• **Aufgaben**
**1.** Fassen Sie die Beschreibung der Dissertation zur Rechtsformneutralität in zwei Sätzen zusammen.
**2.** Setzen Sie die Inhaltsangabe der Dissertation zur Rechtsformneutralität im Anschluss an ihren letzten Satz fort.

• **Textauszug**
Dissertation: Rechtsformneutralität der Unternehmensbesteuerung

Rechtsformneutralität der Unternehmensbesteuerung

Verfassungsrechtliches Gebot oder rechtspolitische Forderung? Eine verfassungsrechtlich-gesellschaftsrechtliche Würdigung des geltenden dualistischen Unternehmenssteuerrechts

Steuerrecht in Forschung und Praxis, Band 18

Hamburg 2006, 350 Seiten
ISBN 978-3-8300-2268-8 (Print/eBook)

Besteuerung, Einkommenssteuerrecht, Entscheidungsneutralität, Körperschaftssteuerrecht, Rechtsformneutralität, Rechtswissenschaft, Unternehmensbesteuerung

Zum Inhalt

Im deutschen Steuerrecht dient die zivile Rechtsform, in der ein Unternehmen am Markt betrieben wird, als Weichenstellung für unterschiedliche Steuersysteme mit daraus resultierenden ungleichen Steuerlasten. Größe, Tätigkeit, Umsatz und Struktur des Unternehmens und so sämtliche zu Grunde liegenden wirtschaftlichen Gegebenheiten geraten in den Hintergrund.

(Gespeicherte Einträge)
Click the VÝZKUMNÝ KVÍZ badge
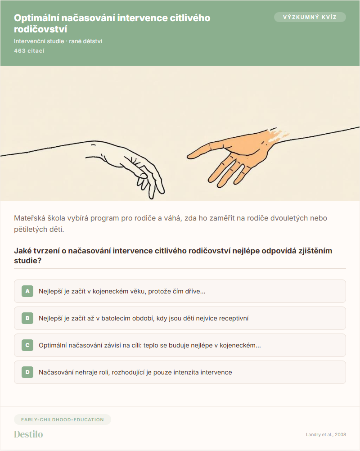[310, 17]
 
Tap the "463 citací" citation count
[29, 50]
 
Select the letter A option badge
[27, 291]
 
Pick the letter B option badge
[27, 318]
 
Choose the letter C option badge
[27, 345]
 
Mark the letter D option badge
[27, 372]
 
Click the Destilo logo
[28, 434]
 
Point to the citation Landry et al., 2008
[326, 434]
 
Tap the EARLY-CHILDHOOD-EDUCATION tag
[63, 419]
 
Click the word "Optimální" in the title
[36, 18]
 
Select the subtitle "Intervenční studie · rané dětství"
[58, 41]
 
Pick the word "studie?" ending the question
[27, 261]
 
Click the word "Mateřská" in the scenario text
[30, 218]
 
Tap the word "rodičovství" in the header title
[40, 29]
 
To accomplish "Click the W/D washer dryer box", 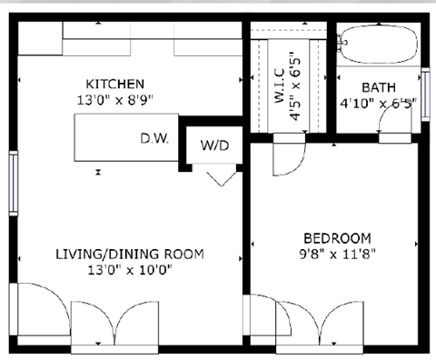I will click(214, 145).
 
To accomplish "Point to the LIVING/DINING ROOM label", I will click(129, 254).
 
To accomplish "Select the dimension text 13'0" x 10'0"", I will click(129, 269).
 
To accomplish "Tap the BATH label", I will click(378, 87).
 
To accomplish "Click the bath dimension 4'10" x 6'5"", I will click(378, 103).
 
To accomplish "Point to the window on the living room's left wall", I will click(13, 183).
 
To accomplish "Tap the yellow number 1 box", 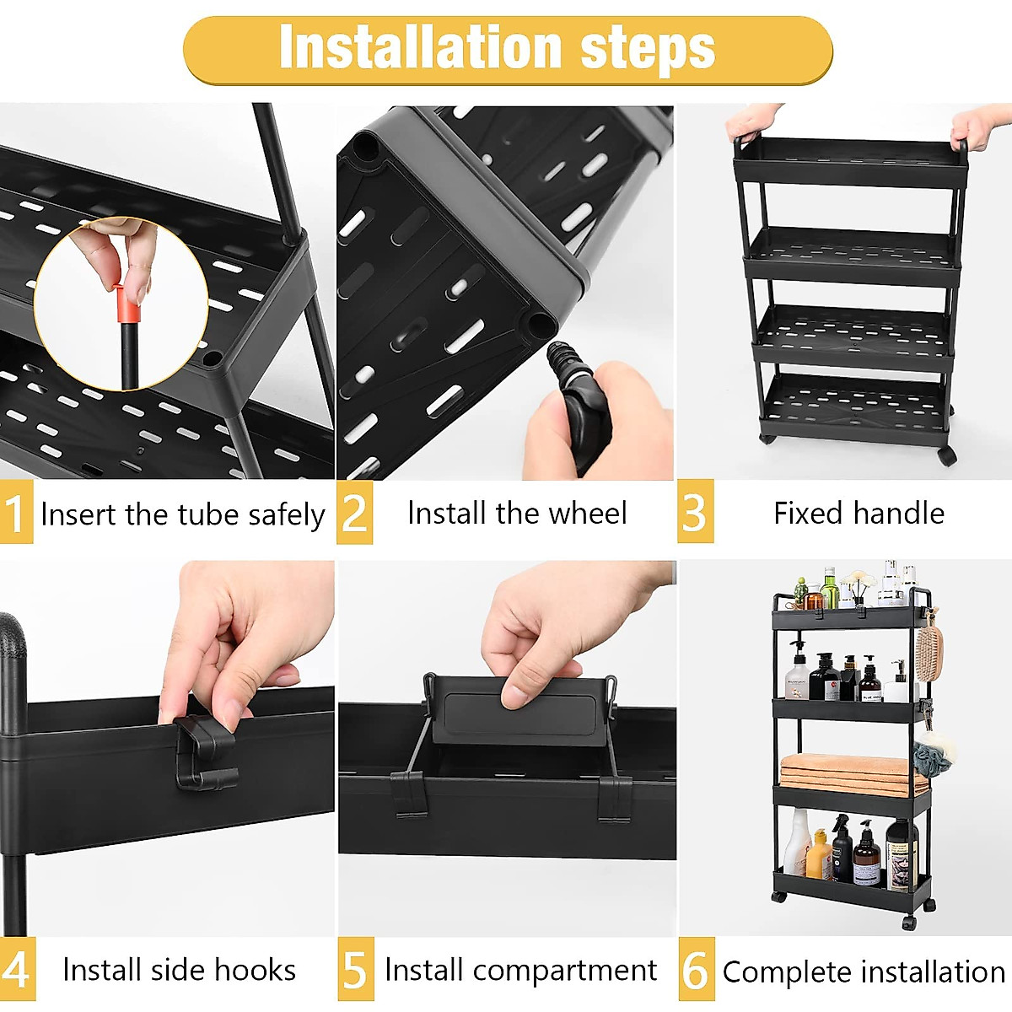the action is click(16, 512).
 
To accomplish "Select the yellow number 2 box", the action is click(354, 512).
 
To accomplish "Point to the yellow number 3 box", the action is click(695, 511).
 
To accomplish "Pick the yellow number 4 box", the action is click(17, 970).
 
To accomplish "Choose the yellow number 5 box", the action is click(356, 970).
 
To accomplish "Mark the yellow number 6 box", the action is click(697, 970).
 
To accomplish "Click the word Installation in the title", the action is click(421, 47).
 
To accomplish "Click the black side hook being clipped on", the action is click(206, 751).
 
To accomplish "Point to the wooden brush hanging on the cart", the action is click(929, 643).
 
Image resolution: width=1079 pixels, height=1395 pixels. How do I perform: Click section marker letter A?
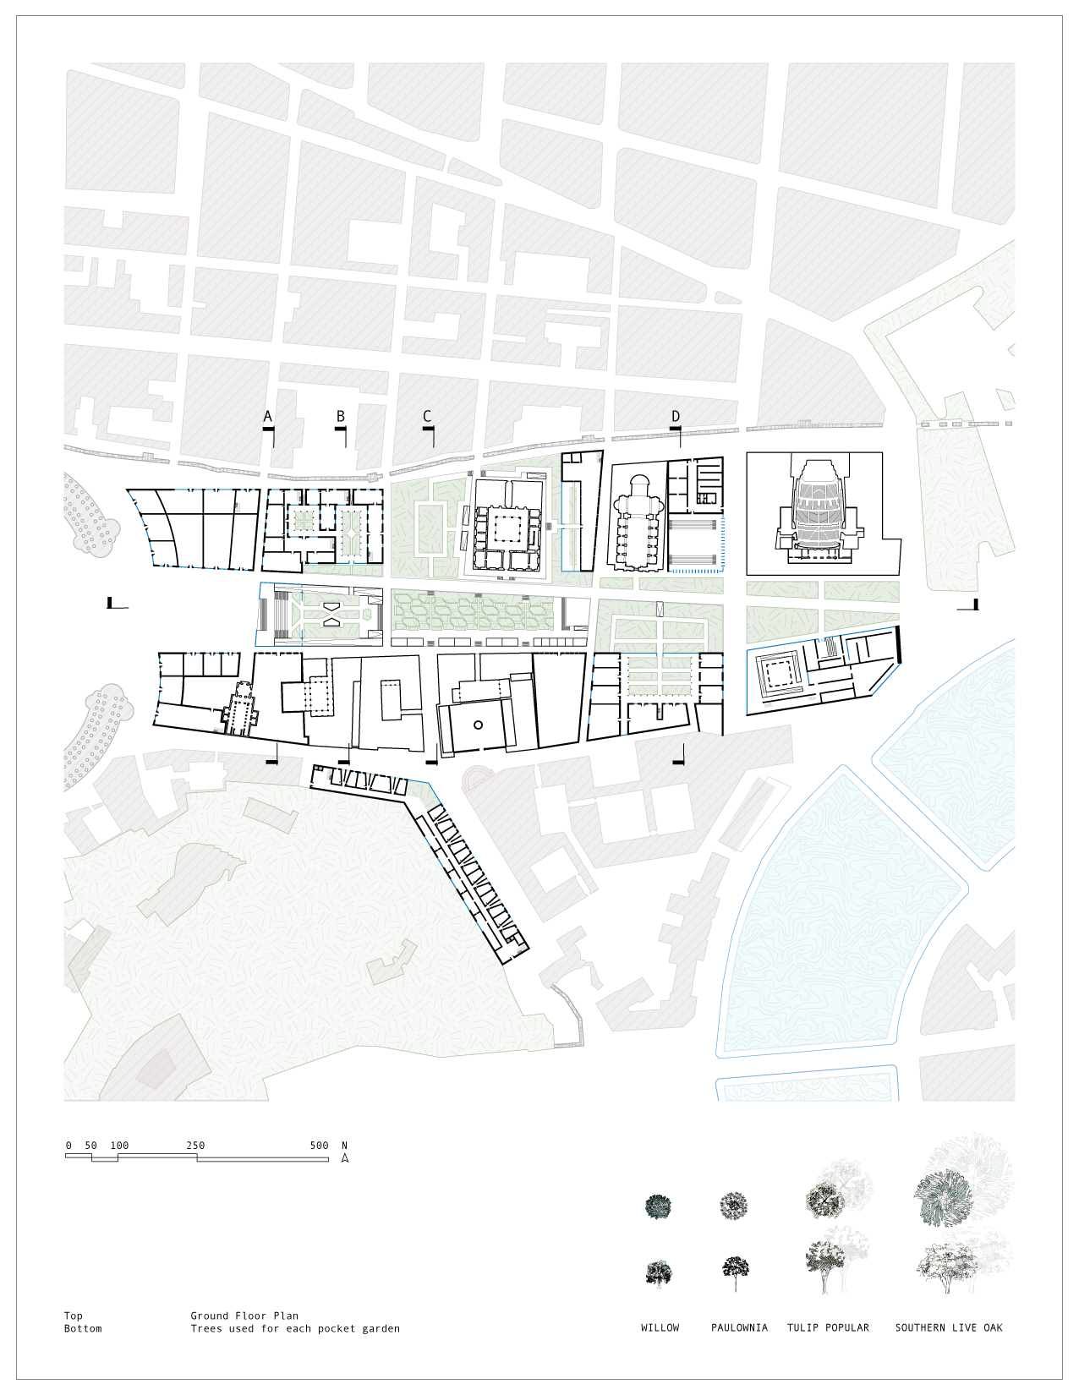(268, 416)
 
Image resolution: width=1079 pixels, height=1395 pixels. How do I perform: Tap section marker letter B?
(341, 416)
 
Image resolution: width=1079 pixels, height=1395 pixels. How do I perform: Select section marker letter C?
(427, 416)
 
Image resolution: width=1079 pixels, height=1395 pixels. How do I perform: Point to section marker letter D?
(676, 416)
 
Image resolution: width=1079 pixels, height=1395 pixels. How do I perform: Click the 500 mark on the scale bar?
(319, 1146)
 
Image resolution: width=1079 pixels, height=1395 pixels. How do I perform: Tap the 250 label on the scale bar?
(195, 1146)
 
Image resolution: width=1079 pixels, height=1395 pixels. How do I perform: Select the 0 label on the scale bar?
(68, 1146)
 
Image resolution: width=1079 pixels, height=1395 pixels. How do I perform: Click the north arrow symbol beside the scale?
(345, 1157)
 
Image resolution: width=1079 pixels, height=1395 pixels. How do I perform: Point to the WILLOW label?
(660, 1327)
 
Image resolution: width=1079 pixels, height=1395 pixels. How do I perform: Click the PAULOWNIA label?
(739, 1327)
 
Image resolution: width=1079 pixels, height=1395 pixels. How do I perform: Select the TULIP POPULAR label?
(828, 1327)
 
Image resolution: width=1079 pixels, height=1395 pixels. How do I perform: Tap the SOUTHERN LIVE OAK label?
(949, 1327)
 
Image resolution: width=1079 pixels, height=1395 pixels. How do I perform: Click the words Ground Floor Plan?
(244, 1316)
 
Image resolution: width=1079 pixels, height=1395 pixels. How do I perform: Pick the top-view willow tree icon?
(658, 1206)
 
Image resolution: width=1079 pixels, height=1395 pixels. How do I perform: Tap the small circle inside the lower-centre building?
(478, 725)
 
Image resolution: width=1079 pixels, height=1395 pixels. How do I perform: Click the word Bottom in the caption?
(83, 1328)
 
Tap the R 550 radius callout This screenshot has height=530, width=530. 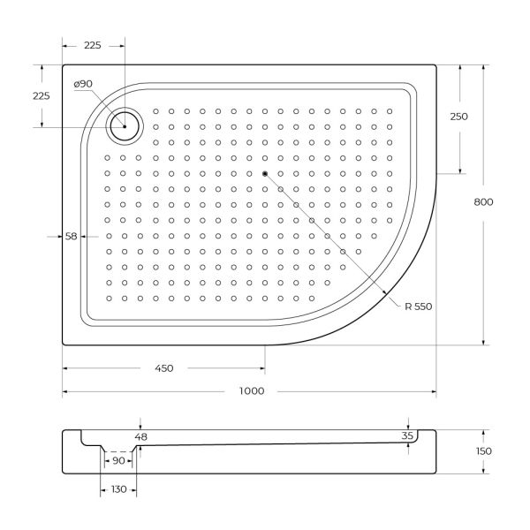(418, 307)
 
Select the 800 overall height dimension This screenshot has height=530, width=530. (483, 201)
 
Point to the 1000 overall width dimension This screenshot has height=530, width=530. (250, 392)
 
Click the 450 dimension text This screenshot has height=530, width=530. (163, 367)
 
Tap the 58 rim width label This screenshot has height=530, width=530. (72, 236)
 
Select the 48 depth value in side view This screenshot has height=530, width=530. (141, 436)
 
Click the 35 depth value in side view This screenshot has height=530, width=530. (407, 436)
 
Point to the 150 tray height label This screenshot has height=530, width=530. (483, 451)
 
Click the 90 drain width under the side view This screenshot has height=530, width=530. (117, 460)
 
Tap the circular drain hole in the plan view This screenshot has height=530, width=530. (124, 127)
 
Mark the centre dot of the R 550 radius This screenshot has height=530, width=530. (264, 172)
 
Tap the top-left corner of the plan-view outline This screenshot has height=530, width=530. (63, 64)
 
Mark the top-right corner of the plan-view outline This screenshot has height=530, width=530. (436, 64)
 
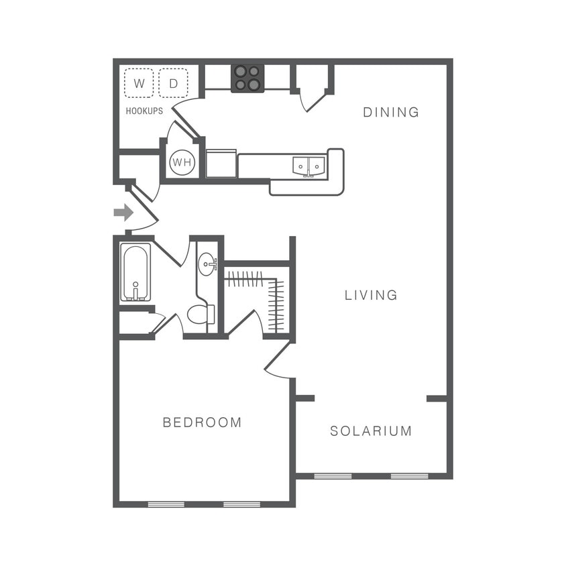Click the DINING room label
click(x=391, y=112)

• **Lösungen**
**1.** Die Dissertation „Rechtsformneutralität der Unternehmensbesteuerung“ ist 2006 in Hamburg als Band 18 der Reihe „Steuerrecht in Forschung und Praxis“ mit 350 Seiten erschienen. Inhaltlich geht es darum, dass im deutschen Steuerrecht die zivile Rechtsform eines Unternehmens über unterschiedliche Steuersysteme mit ungleichen Steuerlasten entscheidet, während wirtschaftliche Gegebenheiten wie Größe, Tätigkeit, Umsatz und Struktur in den Hintergrund geraten.

**2.**
Nicht der wirtschaftlich erzielte Erfolg eines Unternehmens am Markt, sondern dessen „äußeres Kleid“ – die gewählte Rechtsform – ist ausschlaggebend für die jeweilige Besteuerung, die auf Grund qualitativer und quantitativer Unterschiede trotz identischer wirtschaftlicher Sachverhalt rechtsformabhängig zu Differenzen der Steuerbelastung von bis zu 12,75% führen kann.

Christian Weinelt untersucht die Gründe als auch die Rechtfertigung dafür, weshalb Gesellschaften in Deutschland auf Grund der gewählten Rechtsform einem völlig anderen Steuersystem unterworfen sind. Das Gebot der ökonomisch geforderten Rechtsformneutralität wird juristisch in gesellschaftsrechtlicher, steuerrechtlicher wie verfassungsrechtlicher Hinsicht analysiert.